The lease is the first signed at the tower since Brookfield unveiled plans earlier this year for a $200 million overhaul of the 1969 structure at 450 W. 33rd St. Brookfield officials declined to discuss financial details of this latest lease but the range of asking rents at the building has risen from the high $60s earlier this year to levels between $78 and $80 per square foot, says Jeremiah Larkin, EVP and director of leasing for Brookfield.
"This will be the newest neighborhood where you can live, work and play, and people are recognizing that," he says. "Rents continue to rise, so tenants are jumping on it."
The 1.8-million-square-foot building has about 300,000 to 350,000 square feet of space available, with serious interest from potential tenants for almost all of it, Larkin asserts. Brookfield acquired the 16-story tower in 2011 and plans to give it a new, glass exterior and unobstructed floor-to-ceiling windows.
The building will be incorporated into Brookfield's planned 7-million-square-foot campus called Manhattan West. That complex will have a residential tower, two office buildings, a hotel and 200,000 square feet of retail space. Two acres of landscaped public space will sit at the center of the campus. A significant piece of the project is a platform Brookfield has been constructing over part of the rail yards west of Penn Station using technology usually employed for building bridges.

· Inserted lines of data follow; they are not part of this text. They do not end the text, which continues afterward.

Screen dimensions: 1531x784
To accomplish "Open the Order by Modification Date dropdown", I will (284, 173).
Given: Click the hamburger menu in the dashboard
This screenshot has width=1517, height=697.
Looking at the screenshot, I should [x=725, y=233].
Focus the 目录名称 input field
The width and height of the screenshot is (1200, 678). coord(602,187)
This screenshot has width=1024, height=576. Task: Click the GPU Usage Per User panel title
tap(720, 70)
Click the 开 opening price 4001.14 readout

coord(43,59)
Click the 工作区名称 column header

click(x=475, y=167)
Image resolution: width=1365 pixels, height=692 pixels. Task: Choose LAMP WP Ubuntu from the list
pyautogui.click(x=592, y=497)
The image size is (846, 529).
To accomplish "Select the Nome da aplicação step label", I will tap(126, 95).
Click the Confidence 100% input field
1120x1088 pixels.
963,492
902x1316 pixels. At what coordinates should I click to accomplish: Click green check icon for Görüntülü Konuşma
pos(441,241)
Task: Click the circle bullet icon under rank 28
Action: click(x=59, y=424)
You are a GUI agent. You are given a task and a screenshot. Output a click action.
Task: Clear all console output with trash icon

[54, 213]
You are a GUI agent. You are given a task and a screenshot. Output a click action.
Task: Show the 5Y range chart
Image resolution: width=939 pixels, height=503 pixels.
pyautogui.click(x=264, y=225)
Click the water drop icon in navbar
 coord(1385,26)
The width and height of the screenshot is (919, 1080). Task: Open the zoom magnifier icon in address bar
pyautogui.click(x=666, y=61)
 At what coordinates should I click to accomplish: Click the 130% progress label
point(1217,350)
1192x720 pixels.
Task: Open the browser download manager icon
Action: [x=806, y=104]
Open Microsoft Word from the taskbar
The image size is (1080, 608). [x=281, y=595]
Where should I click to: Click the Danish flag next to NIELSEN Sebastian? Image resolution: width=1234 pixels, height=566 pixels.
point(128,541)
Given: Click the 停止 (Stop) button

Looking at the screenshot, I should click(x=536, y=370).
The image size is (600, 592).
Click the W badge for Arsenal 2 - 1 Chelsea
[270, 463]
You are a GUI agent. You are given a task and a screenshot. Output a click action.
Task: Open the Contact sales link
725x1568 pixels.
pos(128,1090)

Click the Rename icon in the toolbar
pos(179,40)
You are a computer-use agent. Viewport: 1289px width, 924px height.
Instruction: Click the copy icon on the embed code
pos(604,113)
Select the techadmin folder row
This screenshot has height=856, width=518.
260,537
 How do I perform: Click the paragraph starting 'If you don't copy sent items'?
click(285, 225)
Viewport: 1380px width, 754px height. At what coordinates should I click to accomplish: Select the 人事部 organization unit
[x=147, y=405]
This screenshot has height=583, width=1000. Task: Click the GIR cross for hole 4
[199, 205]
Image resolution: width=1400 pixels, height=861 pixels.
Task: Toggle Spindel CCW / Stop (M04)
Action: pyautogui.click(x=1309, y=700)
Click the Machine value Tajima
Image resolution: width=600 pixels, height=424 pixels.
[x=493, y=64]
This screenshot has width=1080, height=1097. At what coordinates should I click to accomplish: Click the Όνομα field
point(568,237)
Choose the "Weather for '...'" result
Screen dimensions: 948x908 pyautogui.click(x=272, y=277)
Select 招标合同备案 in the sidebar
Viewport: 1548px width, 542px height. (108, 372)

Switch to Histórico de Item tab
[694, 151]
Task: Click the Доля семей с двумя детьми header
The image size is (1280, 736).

Brookfield is one of several developers with plans to build on Manhattan's far West Side and transform the area with shopping, offices, residences and hotels. Hudson Yards, the Related Cos. venture, includes more than 17 million square feet of commercial and residential buildings and 14 acres of public open space.
The "epicenter" of Manhattan's office market "is beginning to shift to Midtown West, Midtown South and Downtown," says Bruce E. Mosler, chairman of Cushman & Wakefield Inc.'s global brokerage and part of the team representing Brookfield. That movement largely has been driven by tenants such as R/GA in the technology, advertising, media and information-related business sectors, Mosler says.
Brookfield won't begin construction of its office towers in the Manhattan West project until it finds anchor tenants. But Mosler expects the makeover of Five Manhattan West to boost that effort.
"This gives tremendous credibility to the project overall because it speaks to the quality of what Brookfield is building," he says.